### What this task involves
Could you rewrite the data from the start through the line containing "click(239, 480)", replacing "screenshot" with "image" and keeping everything else unchanged?

── Dataset records ──

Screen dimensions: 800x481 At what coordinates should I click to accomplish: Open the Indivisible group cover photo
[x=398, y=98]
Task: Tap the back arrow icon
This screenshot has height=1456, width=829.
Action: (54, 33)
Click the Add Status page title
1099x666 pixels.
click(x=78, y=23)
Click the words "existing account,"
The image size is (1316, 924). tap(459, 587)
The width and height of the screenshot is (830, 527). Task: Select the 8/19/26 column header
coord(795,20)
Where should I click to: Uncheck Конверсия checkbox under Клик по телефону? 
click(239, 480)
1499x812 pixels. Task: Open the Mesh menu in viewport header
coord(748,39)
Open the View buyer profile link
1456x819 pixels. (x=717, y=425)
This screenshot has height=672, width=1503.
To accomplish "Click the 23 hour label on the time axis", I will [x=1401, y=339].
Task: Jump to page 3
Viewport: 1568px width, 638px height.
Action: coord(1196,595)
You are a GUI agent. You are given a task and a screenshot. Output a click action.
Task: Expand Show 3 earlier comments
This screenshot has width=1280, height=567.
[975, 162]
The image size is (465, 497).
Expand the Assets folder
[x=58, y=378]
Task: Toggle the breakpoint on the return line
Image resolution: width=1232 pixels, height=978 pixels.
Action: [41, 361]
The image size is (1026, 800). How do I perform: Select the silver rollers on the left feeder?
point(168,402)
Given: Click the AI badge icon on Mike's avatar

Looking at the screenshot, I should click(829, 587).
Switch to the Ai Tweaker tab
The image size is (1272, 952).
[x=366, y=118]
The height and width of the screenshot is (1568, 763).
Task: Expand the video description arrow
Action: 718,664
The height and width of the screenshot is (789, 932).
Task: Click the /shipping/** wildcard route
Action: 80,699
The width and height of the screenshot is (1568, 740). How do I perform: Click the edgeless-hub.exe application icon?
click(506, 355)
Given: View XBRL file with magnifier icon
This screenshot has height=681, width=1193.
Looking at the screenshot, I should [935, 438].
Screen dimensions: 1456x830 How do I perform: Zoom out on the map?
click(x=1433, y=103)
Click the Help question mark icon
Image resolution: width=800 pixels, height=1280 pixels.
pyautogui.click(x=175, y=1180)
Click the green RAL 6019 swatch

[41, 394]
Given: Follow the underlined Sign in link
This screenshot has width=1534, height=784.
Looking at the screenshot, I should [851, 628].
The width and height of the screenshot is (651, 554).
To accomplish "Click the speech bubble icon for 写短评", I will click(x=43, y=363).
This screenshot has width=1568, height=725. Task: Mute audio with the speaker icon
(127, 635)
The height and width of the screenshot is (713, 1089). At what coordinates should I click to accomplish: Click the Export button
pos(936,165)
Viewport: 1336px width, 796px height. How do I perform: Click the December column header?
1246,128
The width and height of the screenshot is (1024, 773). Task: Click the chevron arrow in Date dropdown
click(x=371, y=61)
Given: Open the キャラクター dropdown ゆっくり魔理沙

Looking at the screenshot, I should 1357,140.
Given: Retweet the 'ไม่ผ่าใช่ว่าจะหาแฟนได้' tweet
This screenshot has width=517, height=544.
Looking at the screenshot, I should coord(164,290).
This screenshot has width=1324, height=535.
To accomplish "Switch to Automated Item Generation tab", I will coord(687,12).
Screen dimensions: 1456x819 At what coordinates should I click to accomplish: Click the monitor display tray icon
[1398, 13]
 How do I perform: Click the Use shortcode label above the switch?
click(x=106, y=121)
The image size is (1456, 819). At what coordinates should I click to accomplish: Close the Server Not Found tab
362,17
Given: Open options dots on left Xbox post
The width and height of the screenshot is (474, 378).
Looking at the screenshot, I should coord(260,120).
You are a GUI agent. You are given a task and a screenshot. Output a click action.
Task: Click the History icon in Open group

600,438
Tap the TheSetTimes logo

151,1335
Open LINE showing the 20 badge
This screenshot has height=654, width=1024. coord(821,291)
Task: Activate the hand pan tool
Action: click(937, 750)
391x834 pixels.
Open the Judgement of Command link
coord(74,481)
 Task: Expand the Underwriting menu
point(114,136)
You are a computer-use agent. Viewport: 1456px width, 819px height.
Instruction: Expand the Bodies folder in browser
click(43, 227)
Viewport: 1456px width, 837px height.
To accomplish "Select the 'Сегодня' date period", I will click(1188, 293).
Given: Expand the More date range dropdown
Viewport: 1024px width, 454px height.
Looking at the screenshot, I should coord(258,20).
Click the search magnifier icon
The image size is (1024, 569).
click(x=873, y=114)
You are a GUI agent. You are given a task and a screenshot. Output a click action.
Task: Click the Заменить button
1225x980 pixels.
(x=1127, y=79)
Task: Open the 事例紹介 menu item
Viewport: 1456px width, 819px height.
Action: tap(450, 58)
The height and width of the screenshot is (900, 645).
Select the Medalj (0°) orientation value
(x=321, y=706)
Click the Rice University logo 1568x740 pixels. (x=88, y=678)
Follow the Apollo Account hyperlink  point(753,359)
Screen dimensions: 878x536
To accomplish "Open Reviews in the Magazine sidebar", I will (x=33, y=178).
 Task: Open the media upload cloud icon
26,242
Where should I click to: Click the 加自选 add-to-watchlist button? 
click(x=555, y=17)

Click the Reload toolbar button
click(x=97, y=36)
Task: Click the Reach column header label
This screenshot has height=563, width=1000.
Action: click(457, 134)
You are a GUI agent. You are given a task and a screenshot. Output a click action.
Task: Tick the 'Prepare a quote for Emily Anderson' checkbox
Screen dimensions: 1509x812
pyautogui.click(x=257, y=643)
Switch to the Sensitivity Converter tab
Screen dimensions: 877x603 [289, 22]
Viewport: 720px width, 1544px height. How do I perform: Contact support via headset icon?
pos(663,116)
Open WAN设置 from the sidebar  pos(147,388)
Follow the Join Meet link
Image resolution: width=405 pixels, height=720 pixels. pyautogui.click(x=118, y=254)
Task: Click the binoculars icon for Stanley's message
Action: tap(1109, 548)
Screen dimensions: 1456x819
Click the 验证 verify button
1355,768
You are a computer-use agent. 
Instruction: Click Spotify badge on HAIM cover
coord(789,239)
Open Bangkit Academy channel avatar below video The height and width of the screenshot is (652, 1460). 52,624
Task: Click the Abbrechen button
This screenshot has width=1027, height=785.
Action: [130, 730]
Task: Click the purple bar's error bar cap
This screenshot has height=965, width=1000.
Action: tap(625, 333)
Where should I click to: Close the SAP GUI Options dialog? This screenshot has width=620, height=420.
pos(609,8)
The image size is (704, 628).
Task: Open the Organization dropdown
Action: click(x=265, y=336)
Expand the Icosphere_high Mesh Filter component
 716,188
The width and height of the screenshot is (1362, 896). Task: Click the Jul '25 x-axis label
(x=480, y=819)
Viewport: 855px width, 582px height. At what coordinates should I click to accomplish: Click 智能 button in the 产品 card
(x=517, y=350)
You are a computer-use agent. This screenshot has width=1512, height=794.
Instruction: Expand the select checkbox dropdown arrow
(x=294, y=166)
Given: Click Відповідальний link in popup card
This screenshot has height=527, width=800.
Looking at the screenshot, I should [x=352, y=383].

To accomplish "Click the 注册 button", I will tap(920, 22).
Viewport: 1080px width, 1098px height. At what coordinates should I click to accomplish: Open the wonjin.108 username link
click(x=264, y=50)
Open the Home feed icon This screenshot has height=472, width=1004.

───

### Task answer
Screen dimensions: 800x481 At what coordinates should I click to accomplish: Open the Indivisible group cover photo
[x=398, y=98]
Task: Tap the back arrow icon
This image has height=1456, width=829.
Action: (54, 33)
Click the Add Status page title
1099x666 pixels.
click(x=78, y=23)
Click the words "existing account,"
The image size is (1316, 924). tap(459, 587)
The width and height of the image is (830, 527). Task: Select the 8/19/26 column header
coord(795,20)
Where should I click to: Uncheck Конверсия checkbox under Клик по телефону? 
click(239, 480)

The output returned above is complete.